Steamboat NATCHEZ and the History of Mississippi River Steamboats
Photography and Text by Kerri McCaffety
with Captain Clarke C. Hawley
The only true steam-powered on the Mississippi today, the Natchez is a memorial to the voluptuous curves and ornamentation of an earlier day, for the straight lines and flat planes of contemporary cheap construction were shunned. She has the full Mississippi packet bow treatment with twin stages and a lofty jackstaff. She is an honest sixteen miles-per-hour boat. She has never lost a race.
Frances Coppola says, “Kerri McCaffety turns the places she photographs into poems,” and she certainly does in her nineteenth book, capturing the graceful, antebellum beauty of the Steamboat Natchez. In the text, McCaffety together with the original commander of the Natchez, Clarke C. Hawley tells one of the greatest stories of all time—the story of the Mississippi River and the Golden Age of steamboats, the adventure and romance that inspired Mark Twain and captivated imaginations around the world.
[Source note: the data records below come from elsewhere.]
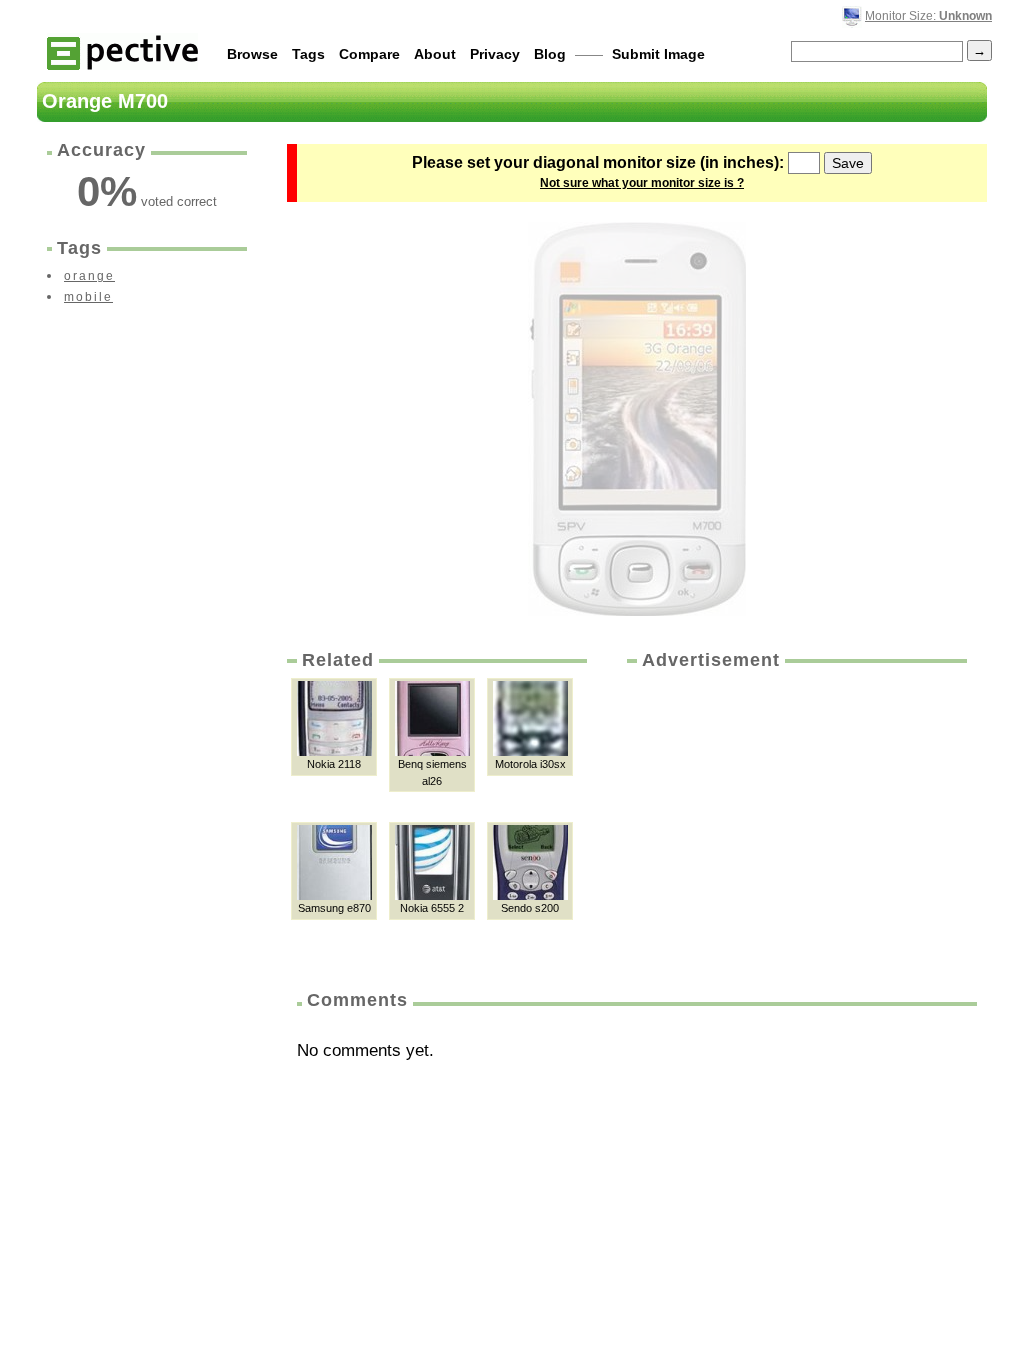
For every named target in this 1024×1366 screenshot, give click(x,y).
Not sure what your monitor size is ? (642, 183)
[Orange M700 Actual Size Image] (637, 419)
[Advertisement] (795, 823)
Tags (308, 54)
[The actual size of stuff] (122, 51)
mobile (88, 297)
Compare (369, 54)
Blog (550, 54)
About (435, 54)
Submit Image (658, 54)
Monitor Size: (928, 16)
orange (89, 276)
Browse (252, 54)
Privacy (495, 54)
The first steamboat plied the waters of the Mississippi in 1811. When that steamer, called the New Orleans, arrived in her namesake city, Captain Roosevelt invited the public to come aboard for an excursion down the river and back, a route very similar to the daily cruises the Natchez offers today.
In the nineteenth century, steam power changed the world, opening up travel and trade undreamt of before. The South got rich on the exports of cotton and sugar, all carried by the big, beautiful boats. When railroads began to offer more efficient cargo transport around the turn of the twentieth century, the second golden age of the steamboat focused on luxury and entertainment. Steamboats took New Orleans jazz from Storyville to the rest of the world.
The first of ten steamboats named Natchez for the Mississippi port city or the Indian tribe, was a sidewheeler built in New York in 1823. She carried passengers and cargo from New Orleans to Natchez. Since then, the Natchez name has meant ultimate beauty and speed on the big river. The most famous and colorful steamboat commander of the nineteenth century, Captain P. T. Leathers, built eight boats named Natchez. His sixth was the racer in the epic 1870 competition with the Robert E. Lee.
The new Natchez, built in 1975, carries on a grand tradition. Her original master, Captain “Doc” Hawley, is a modern-day river legend and the world authority on steamboat history.